A. Grief can affect one physically as well as emotionally and these and other symptoms may be part of a grief reaction. If they persist, consult a doctor for a check-up.
Q. If my child remains very upset what should I do?
A. If your child remains distressed after a period of six weeks or so, he/she may need additional support, but there is no fixed rule about the length of the grieving process. If you are very concerned at any point, it is best to seek more help through your GP/HSE Services.
Q. In what ways are adolescents different from other children?
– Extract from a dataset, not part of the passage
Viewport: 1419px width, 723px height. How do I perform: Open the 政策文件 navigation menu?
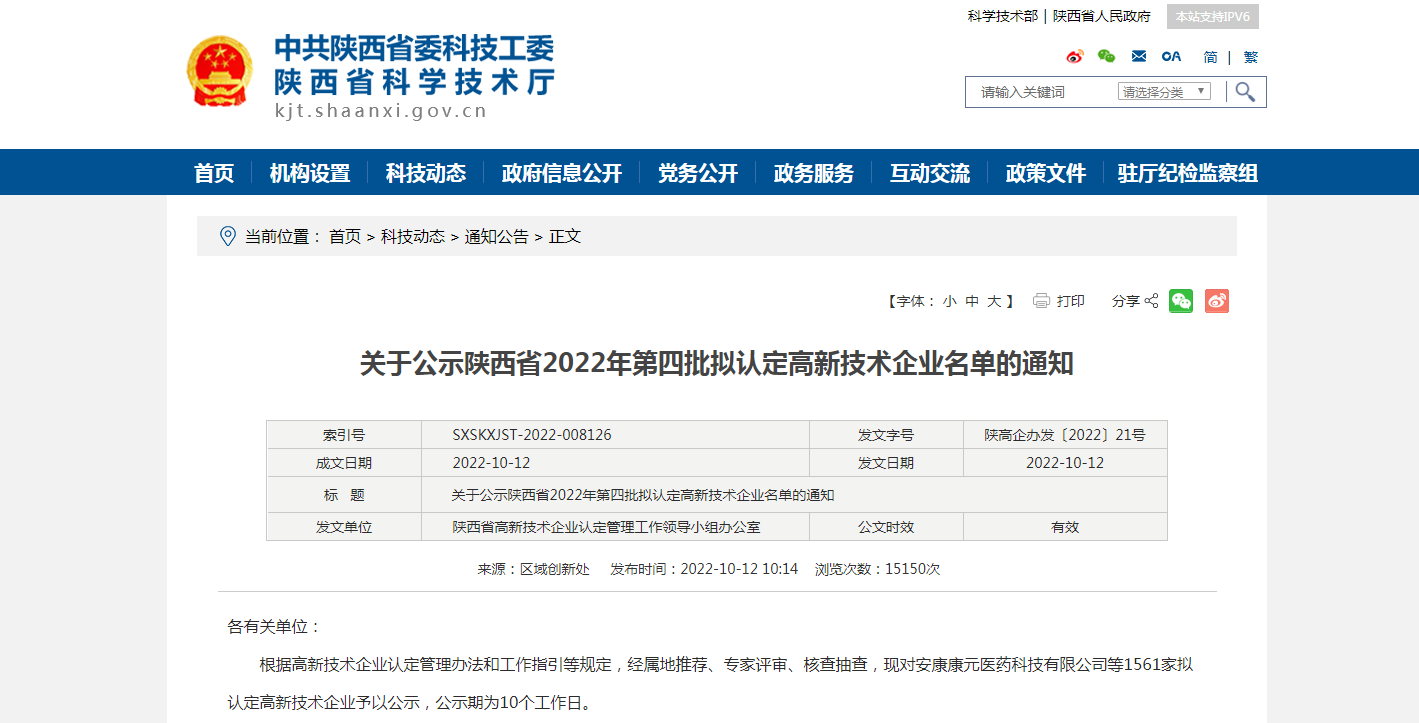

A. During adolescence there are a lot of changes going on for young people and some may feel confused about themselves and the world around them. Grief tends to heighten these feelings and increase the confusion. At this time, too, the individual may look more to friends than to family for support and comfort. Don’t feel rejected by this. Just be available to listen when they need to talk and make sure they know you are there for them when they need you.
An tSeirbhís Náisiúnta Síceolaíochta Oideachais
National Educational Psychological Service (NEPS)
Ways to help your child through this difficult time.
Children do not need to be taught how to grieve. They will do it naturally and in healthy ways if we allow them and if we provide a safe atmosphere, permission and example to do so.
Listen carefully. Let them tell their story. Tell them that the reactions they are having are normal.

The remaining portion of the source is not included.